Kein Nazimord… und dennoch kein Zufall
Dass die Tatsache, dass es sich hierbei (mit an Sicherheit grenzender Wahrscheinlichkeit) nicht um einen Nazimord handelt, die Tat nicht weniger schlimm macht, sollte klar sein. Wir möchten jedoch noch einmal darauf hinweisen, dass es unserer Auffassung nach wichtig ist, diesen Mord auch von links zu thematisieren und sich damit auseinanderzusetzen. Denn bei Gewalt gegen Obdachlose und andere sogenannte „Randgruppen“ handelt es sich weder um Einzelfälle, noch um Zufälle ohne gesellschaftlichen Hintergrund. Es würde mit Sicherheit zu weit führen sich an dieser Stelle damit auseinanderzusetzen, warum Menschen vollkommen nüchtern und aus Langweile Mordlust entwickeln und diese dann in die Tat umsetzen. Zentral ist allerdings die Frage, warum es in diesem und in anderen Fällen einen Obdachlosen getroffen hat. Über die genaue Motivation der Täter kann man derzeit nur mutmaßen, klar ist jedoch, dass Obdachlose als sozial ausgegrenzte ein gutes „Ziel“ für derartige Gewalttaten abgeben. Ein Obdachloser fällt für die Täter in eine Gruppe von Menschen, die niemand vermisst. Die Täter sehen solche Menschen als nutzlos, in ihren Augen hat so ein Mensch keinen Wert. Ob er nun da ist oder nicht, dass würde doch niemanden interessieren. Langeweile war angeblich der Grund für den Mord an Klaus B. Oftmals geben Menschen, die viel körperliche und strukturelle Gewalt erleben diese an Menschen weiter, die sie als unter ihnen stehend erachten. Somit fügen sie sich in die bürgerliche Kette der Gewaltverhältnisse ein. Für sie ist der Angriff auf einen Menschen, der in einem Auto wohnt, eine Weitergabe ihrer Agressionen, welche sie in sich tragen. Klaus B. war diesen Agressionen schutzlos ausgeliefert und schließlich führten diese zu seinem Tod. Es drängt sich also der Verdacht auf, dass diese Tat sich vor einem Hintergrund abgespielt hat, in dem gesellschaftlich generierter Frust an ein als wertlos empfundenes Individuum weitergegeben wurde. Das ist jedoch kein individuelles Problem der Täter, sondern die „Wertlosigkeit“ von Obdachlosen und sozial Ausgegrenzten wird erst durch eine Gesellschaft definiert, in der Menschen primär nach ihrer Produktivität und Leistung bewertet werden. Genauso kann eine Rolle gespielt haben, dass man sich für die Gewaltorgie jemand vermeintlich schwächeren, schutzlosen ausgesucht hat.

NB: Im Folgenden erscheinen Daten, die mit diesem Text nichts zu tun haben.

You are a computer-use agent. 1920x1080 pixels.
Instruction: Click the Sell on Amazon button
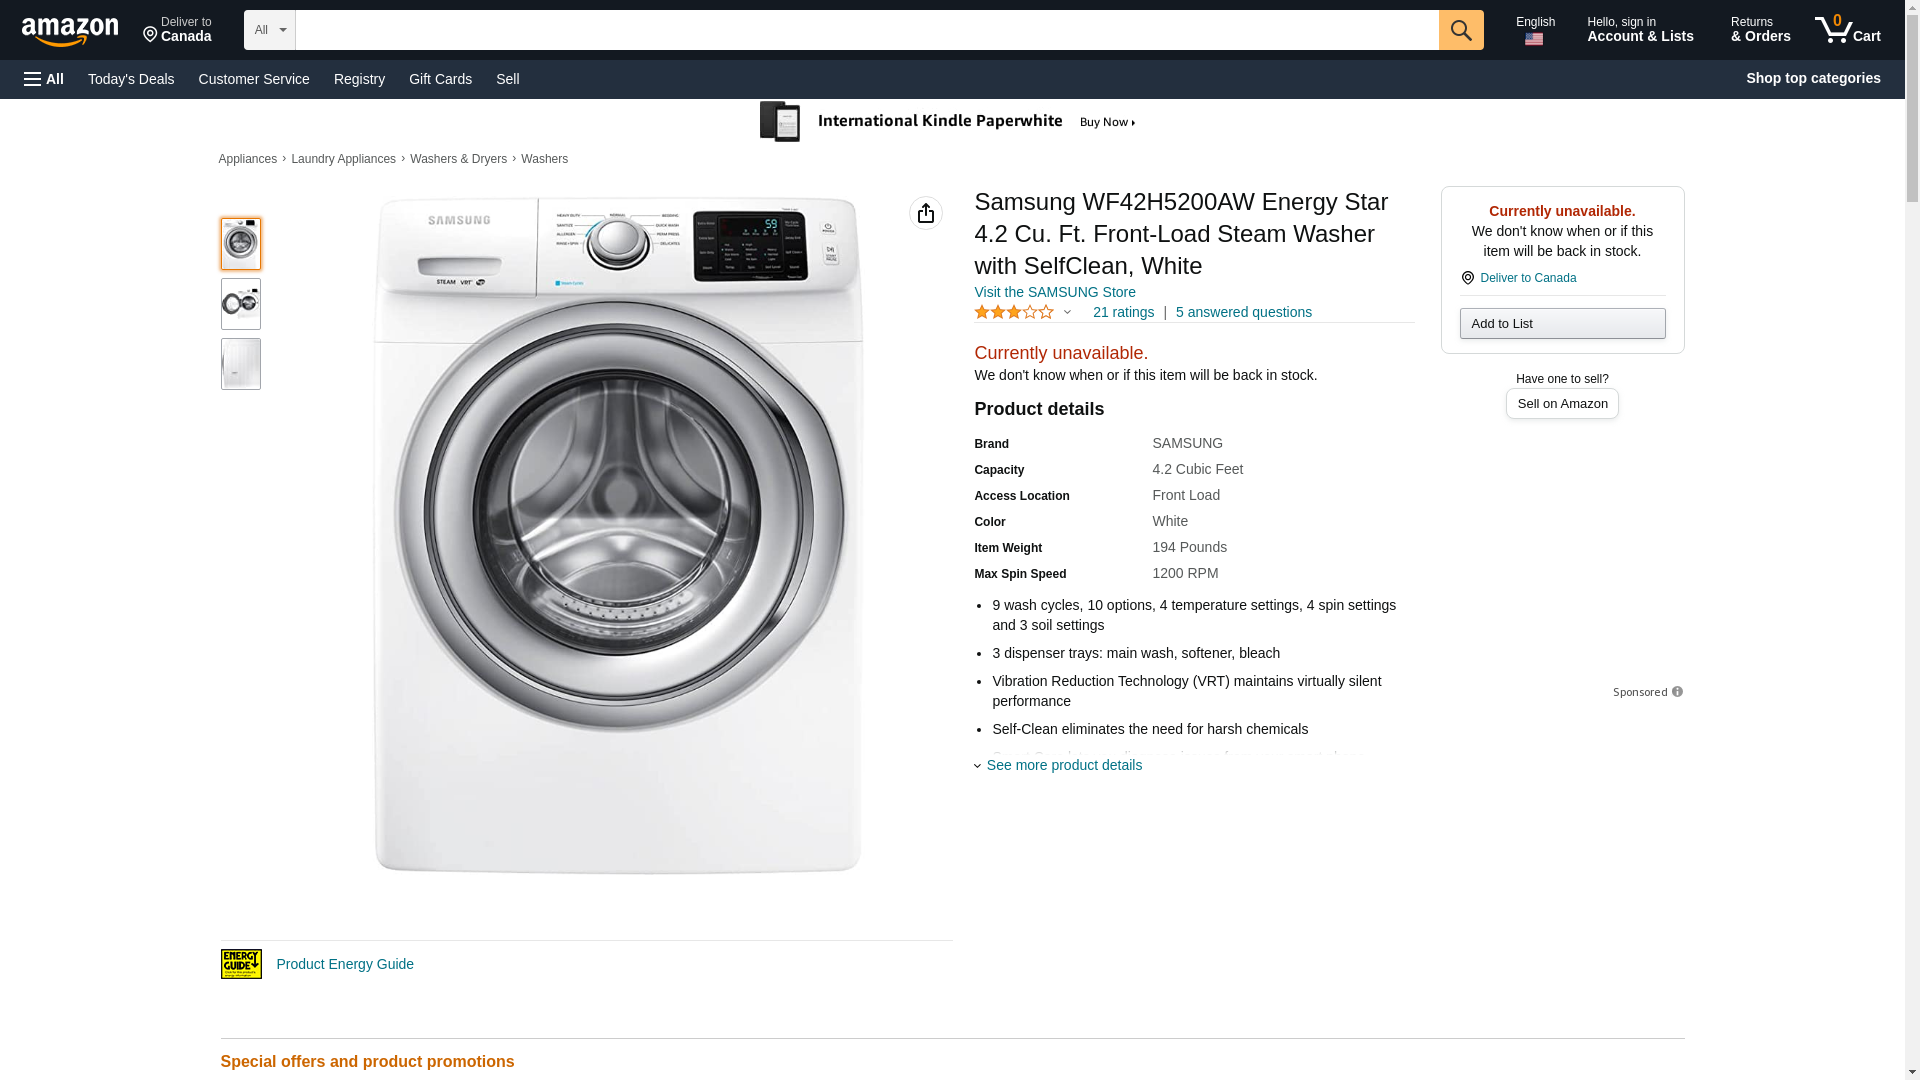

Nichts verschweigen, nichts vergessen
Genau deshalb, weil dieser Mord wahrscheinlich nicht aus einer eindeutigen ideologischen Motivation heraus begangen wurde, sondern vor dem Hintergrund unmenschlicher gesellschaftlicher Verhältnisse steht, ist es wichtig, ihm Beachtung zu schenken. Einmal deshalb, weil gerade Menschen, die „am Rand“ stehen es verdient haben nicht vergessen zu werden und zum anderen, weil wir als Linke darauf hinweisen müssen, was zu so einer Scheiße führt. Interessant sind in diesem Zusammenhang übrigens die Parallelen zum Mord an Dieter Eich in Berlin. Die Neonazis, die ihn im Jahr 2000 umbrachten, wollten auch ‚einfach nur‘ einen „Assi klatschen“ und prahlten im Nachhinein mit der Tat. Irgendetwas scheint manche Menschen in dieser Gesellschaft auf die Idee zu bringen, dass der Mord an einem Menschen, dem hier eh niemand einen „Wert“ und somit eine Würde beimisst, etwas ist, auf das man Stolz sein kann. Das trifft wohl auch auf andere Formen sozial ausgrenzender Gewalt zu. Denn auch die Mörder des Bochumer Homosexuellen Josef Gera gaben nach ihrer Tat damit es „einem Schwulen gezeigt“ zu haben. Es geht uns hier nicht darum den Mord an Klaus B. künstlich zu politisieren, oder gar unsere „Ideologie“ daran zu exerzieren. Natürlich wissen wir nicht um alle Details, aber dennoch drängt sich angesichts der sozialen Ausgrenzung und der Erfahrungen mit sozialdarwinistischer Gewalt eine bestimmte Interpretation der gesellschaftlichen Hintergründe dieser Tat auf.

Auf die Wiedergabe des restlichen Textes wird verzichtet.